TASK TO CARRY OUT: Could you set down exactly the lines of the data below, starting at the one that holds "Screen dimensions: 1318x896" and ending at the one that holds "Click the Can", both included, and only those?

Saved data entries
• • • • • • •
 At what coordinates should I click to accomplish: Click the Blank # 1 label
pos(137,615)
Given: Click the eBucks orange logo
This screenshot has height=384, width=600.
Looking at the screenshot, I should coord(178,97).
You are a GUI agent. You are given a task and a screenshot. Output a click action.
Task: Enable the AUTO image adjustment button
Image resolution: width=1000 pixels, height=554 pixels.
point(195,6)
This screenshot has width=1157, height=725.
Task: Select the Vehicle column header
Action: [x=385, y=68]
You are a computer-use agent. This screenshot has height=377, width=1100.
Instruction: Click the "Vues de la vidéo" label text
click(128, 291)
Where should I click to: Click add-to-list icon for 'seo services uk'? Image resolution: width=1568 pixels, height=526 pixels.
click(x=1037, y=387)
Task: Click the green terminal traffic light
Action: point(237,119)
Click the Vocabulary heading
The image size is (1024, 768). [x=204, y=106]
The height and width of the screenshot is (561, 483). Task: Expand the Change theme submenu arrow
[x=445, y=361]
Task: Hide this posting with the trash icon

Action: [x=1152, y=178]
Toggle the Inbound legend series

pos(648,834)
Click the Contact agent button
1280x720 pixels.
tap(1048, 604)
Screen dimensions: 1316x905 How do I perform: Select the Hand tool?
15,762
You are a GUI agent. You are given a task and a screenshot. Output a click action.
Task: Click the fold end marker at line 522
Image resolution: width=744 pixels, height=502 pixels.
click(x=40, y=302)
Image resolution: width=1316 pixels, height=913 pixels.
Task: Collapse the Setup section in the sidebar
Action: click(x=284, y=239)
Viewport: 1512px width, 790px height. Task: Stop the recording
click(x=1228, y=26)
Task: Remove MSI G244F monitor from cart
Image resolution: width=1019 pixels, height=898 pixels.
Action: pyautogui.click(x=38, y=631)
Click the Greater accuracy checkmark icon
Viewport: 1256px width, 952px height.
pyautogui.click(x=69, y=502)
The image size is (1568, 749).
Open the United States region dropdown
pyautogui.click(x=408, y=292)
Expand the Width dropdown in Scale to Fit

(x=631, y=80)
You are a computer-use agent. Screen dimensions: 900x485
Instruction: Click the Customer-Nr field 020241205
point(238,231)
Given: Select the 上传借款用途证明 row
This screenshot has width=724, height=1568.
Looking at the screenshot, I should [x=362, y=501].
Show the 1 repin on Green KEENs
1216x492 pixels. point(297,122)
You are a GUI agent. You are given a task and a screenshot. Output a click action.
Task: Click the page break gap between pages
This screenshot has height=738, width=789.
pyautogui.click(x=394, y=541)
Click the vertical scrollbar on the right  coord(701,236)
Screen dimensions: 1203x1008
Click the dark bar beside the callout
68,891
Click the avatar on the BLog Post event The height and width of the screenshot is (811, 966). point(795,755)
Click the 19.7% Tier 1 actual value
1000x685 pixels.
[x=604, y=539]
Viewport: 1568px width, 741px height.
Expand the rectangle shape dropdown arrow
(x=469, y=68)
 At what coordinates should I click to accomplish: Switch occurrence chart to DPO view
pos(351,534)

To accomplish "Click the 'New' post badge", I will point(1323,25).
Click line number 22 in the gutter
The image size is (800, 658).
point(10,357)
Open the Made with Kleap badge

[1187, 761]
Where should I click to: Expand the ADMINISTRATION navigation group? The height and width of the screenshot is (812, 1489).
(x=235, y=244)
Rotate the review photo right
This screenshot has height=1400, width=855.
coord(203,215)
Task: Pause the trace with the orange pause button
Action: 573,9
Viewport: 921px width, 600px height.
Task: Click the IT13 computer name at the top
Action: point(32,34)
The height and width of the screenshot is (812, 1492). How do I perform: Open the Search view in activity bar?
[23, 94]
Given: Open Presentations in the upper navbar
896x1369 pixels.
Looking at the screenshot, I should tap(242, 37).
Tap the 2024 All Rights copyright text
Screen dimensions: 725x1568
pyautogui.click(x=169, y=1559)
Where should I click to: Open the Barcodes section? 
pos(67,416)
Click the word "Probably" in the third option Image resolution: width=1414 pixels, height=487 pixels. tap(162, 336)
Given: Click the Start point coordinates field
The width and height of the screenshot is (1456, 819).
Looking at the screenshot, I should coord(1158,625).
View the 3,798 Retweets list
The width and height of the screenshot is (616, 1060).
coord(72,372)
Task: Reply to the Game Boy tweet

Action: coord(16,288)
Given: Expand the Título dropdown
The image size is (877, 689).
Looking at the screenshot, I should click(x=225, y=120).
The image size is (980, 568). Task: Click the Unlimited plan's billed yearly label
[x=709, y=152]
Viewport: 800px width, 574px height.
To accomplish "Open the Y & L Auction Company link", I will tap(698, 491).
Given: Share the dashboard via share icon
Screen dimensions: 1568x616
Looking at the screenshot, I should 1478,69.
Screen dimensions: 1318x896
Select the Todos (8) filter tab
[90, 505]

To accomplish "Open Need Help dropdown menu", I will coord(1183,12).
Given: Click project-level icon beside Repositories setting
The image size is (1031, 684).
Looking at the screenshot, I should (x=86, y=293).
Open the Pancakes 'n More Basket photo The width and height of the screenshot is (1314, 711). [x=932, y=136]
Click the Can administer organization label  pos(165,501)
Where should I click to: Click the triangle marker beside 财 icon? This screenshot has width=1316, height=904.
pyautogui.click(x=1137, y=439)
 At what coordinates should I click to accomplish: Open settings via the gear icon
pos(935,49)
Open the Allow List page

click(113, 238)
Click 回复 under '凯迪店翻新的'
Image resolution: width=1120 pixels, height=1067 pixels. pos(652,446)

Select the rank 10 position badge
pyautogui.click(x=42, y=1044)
• • • • • • •
YOUR SOLUTION:
Screen dimensions: 1318x896
Select the Todos (8) filter tab
[90, 505]

To accomplish "Open Need Help dropdown menu", I will coord(1183,12).
Given: Click project-level icon beside Repositories setting
The image size is (1031, 684).
Looking at the screenshot, I should (x=86, y=293).
Open the Pancakes 'n More Basket photo The width and height of the screenshot is (1314, 711). [x=932, y=136]
Click the Can administer organization label  pos(165,501)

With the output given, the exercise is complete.